**WORK ORDER:**
Write out again only the lines running from the one that contains "Switch to the Software tab" to the end of the records below, including both the first and the last.

_ _ _ _ _

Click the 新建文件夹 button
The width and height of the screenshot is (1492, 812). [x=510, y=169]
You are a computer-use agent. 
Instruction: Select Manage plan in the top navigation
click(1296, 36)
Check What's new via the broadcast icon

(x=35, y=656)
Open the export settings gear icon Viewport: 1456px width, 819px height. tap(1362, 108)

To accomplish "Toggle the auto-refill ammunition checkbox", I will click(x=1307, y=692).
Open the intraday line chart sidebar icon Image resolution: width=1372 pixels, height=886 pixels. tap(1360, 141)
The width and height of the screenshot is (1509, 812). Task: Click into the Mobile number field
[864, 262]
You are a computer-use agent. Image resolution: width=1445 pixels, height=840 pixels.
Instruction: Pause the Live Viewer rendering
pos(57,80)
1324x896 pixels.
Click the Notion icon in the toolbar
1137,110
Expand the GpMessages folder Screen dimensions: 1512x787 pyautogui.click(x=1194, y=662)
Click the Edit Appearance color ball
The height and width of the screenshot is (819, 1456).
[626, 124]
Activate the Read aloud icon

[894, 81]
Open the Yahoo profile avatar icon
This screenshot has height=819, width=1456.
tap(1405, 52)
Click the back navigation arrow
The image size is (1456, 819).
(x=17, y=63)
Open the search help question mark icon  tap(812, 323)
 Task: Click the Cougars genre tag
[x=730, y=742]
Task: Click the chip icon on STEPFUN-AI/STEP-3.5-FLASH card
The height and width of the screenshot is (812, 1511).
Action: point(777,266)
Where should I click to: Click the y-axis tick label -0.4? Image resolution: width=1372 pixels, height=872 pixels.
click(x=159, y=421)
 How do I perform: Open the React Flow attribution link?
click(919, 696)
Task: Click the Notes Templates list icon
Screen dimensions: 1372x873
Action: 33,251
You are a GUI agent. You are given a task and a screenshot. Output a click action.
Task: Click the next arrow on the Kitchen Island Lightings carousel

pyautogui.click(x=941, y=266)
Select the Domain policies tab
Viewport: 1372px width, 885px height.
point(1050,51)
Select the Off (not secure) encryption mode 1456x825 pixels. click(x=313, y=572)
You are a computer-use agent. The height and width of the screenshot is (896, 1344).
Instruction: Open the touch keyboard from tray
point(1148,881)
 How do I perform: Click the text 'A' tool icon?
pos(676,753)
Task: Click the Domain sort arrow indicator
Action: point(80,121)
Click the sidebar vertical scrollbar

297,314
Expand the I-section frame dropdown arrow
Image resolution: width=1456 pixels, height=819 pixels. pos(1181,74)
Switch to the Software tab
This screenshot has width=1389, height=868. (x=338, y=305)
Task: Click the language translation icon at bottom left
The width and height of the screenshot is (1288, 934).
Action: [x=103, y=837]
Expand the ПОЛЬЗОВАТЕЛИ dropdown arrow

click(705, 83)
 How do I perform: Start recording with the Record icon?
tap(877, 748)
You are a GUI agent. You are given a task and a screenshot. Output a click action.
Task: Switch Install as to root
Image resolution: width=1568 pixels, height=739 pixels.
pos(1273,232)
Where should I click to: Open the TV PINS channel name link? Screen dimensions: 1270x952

_ _ _ _ _

**SOLUTION TO THIS TASK:**
Switch to the Software tab
This screenshot has width=1389, height=868. (x=338, y=305)
Task: Click the language translation icon at bottom left
The width and height of the screenshot is (1288, 934).
Action: [x=103, y=837]
Expand the ПОЛЬЗОВАТЕЛИ dropdown arrow

click(705, 83)
 How do I perform: Start recording with the Record icon?
tap(877, 748)
You are a GUI agent. You are given a task and a screenshot. Output a click action.
Task: Switch Install as to root
Image resolution: width=1568 pixels, height=739 pixels.
pos(1273,232)
Where should I click to: Open the TV PINS channel name link? Screen dimensions: 1270x952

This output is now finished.